Repito: su impulso es esencialmente “centrífugo", en la medida en que
quiere que ese hombre salga de donde está para quedarse con ella.
El caso homosexual
La persona
homosexual, que en este caso es un varón que se sabe deseado por otro varón
(consagrado) tiene una lógica distinta a la de la mujer. Su centro de gravedad
muy pocas veces o ninguna busca algo que se llame “hogar”: su interés se
concentra mucho más en lo corporal y material, y para ello le conviene que ese
consagrado esté donde está.
Yo he conocido un
número representativo de hombres involucrados en relaciones homosexuales con
religiosos o sacerdotes. Siempre los he tratado con respeto pero también con
absoluta claridad a partir de la enseñanza de la Iglesia. ¿Qué desean? Por
supuesto, la intimidad física y la exclusividad; pero también quieren poder,
dinero, lujos, lugares exclusivos. En muchos casos, sus exigencias se acercan
bastante a un modo elegante de prostitución masculina–aunque por supuesto tal
designación les parecerá degradante y dirán que es completamente incapaz de
describir sus sentimientos.

▶ Material proporcionado:
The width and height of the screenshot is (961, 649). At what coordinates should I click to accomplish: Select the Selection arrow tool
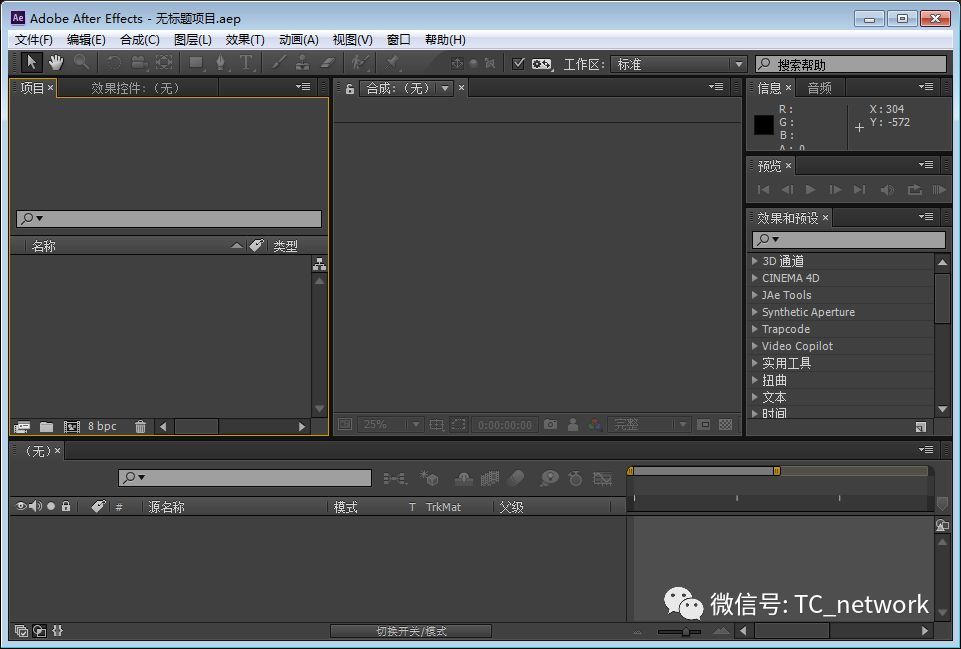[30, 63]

--

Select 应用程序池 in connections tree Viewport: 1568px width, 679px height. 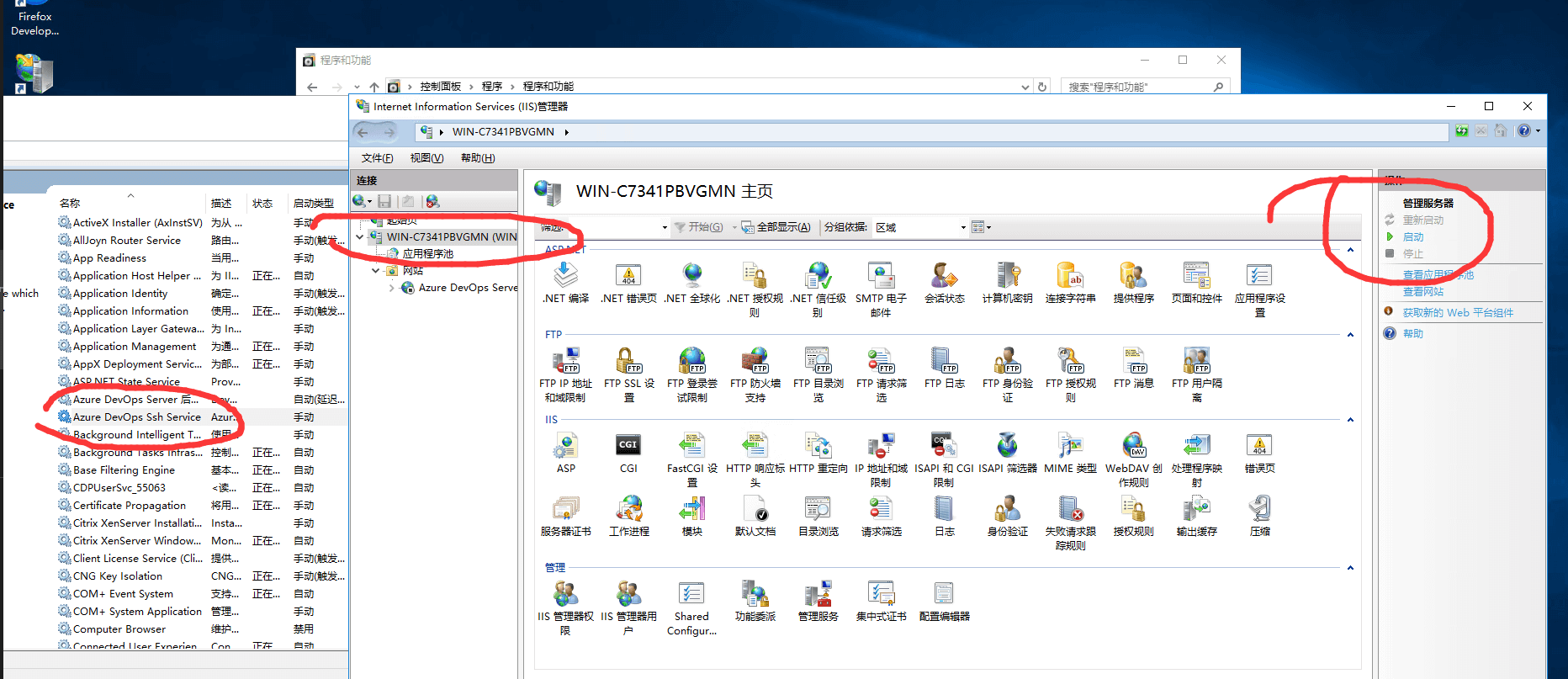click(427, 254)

▶ Tareas a realizar:
A - Enumera todo lo que, según el fragmento sobre el caso homosexual, desean los hombres involucrados en relaciones con religiosos o sacerdotes.
B - Prosigue el fragmento sobre el caso homosexual a partir de su última oración.

▶ Resultados finales:
A -
- La intimidad física
- La exclusividad
- Poder
- Dinero
- Lujos
- Lugares exclusivos

B -
Lo cierto, sin
embargo, es que en el caso homosexual el impulso “centrífugo", que es tan
vigoroso en la mujer, no existe prácticamente nunca en estos varones, de hecho:
nunca en los casos que yo he conocido. Lo que yo he visto, y que muchos han
visto pero difícilmente lo dirán en público, es que aquel que se vuelve pareja
de un hombre consagrado, no tiene interés en llevárselo sino en disfrutarlo y
disfrutar de aquello que tal consagrado le pueda dar desde su realidad, su
cargo y su manejo del dinero.
Por este motivo
las relaciones homosexuales toman un carácter distinto: sólo rarísimamente
avanzan hacia la consolidación de algo que parezca un hogar; al contrario,
permanecen en una especie de bucle firme y muy bien defendido en el que se
perpetúa el intercambio de placer, dinero, regalos y privilegios. Con lo cual
podemos explicar también el origen de lo que a veces se ha llamado el “lobby
gay".
El Lobby Gay no es
otra cosa que la consolidación de ese intercambio que acabamos de describir:
todo parte de un pacto de complicidades, que implica a varios o muchos varones,
y en el que circulan regalos, nombramientos, protegerse la espalda, cuidar
privilegios y sobre todo, asegurarse en el poder. El impulso aquí, lejos de ser
“centrífugo” es completamente “centrípeto": de lo que se trata es de
consolidarse en el mando y controlar, desde el centro, la información que
llegue a ser pública.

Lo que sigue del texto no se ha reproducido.